String hoppers

String hoppers

By
From
My Feast
Makes
30
Photographer
Chris Chen

String hoppers are steamed rice noodle pancakes. They are made from a hot-water dough of rice flour or wheat flour pressed out in circlets from a string hopper mould (either aluminium or wooden) onto little wicker mats, then steamed. Light and lacy, string hoppers make a mouth-watering meal with curry and sambal.
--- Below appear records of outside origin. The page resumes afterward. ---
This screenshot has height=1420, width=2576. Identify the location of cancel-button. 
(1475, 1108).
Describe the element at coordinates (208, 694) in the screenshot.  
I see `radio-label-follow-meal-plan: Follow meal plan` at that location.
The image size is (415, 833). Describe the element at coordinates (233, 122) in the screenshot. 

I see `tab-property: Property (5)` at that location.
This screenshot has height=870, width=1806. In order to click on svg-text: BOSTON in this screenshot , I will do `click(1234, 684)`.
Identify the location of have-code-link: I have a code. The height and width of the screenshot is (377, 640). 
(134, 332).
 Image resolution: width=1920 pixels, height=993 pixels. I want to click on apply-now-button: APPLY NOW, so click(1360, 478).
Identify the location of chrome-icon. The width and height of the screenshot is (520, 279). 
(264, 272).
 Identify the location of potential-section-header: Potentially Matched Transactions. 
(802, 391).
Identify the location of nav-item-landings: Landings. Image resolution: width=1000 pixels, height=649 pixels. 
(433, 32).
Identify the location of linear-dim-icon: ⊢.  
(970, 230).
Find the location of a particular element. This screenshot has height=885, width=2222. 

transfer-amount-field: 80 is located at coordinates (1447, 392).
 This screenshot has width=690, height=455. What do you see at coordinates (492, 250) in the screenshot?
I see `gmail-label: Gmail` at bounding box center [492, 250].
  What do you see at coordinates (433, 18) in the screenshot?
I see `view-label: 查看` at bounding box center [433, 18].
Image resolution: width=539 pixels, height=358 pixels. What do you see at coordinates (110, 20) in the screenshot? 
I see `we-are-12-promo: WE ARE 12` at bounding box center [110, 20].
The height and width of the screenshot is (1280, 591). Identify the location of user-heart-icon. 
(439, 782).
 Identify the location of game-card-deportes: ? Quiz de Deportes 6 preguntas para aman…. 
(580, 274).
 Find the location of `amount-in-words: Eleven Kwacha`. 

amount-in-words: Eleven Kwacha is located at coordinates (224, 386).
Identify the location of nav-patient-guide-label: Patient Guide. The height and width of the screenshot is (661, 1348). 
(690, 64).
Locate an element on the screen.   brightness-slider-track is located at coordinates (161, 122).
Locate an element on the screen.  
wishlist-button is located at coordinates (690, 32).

String hopper moulds and mats are available from Sri Lankan grocers.

Ingredients

Quantity Ingredient
1 litre water
450g steamed wheat flour or rice flour, (see note)
salt, to taste
Coconut milk gravy, to serve
Coconut sambal, to serve

Method

  1. Bring the water to the boil, pour it into a large bowl and cool slightly.
  2. Pour in the flour, season with salt and stir to make a soft pliable dough, a bit softer than playdough.
  3. Place the dough in a string hopper mould, squeeze out the dough onto a wicker mat and make an even double layer. Repeat squeezing out the remaining dough onto separate mats. Stack the mats on top of each other and steam for 3–5 minutes.
  4. Serve with the coconut milk gravy and coconut sambal.

Note:

  • My choice is wheat flour but for this recipe you have to steam the flour first. Wrap the wheat flour in a clean cloth and steam it for 1 hour in a bamboo steamer. While still hot, blend it to break it up and then sieve it. Alternatively, you can buy wheat flour steamed, ground and strained.

    You can also use rice flour, which doesn't require steaming, but it makes a different shape. You can buy white or red rice flour from Sri Lankan grocers.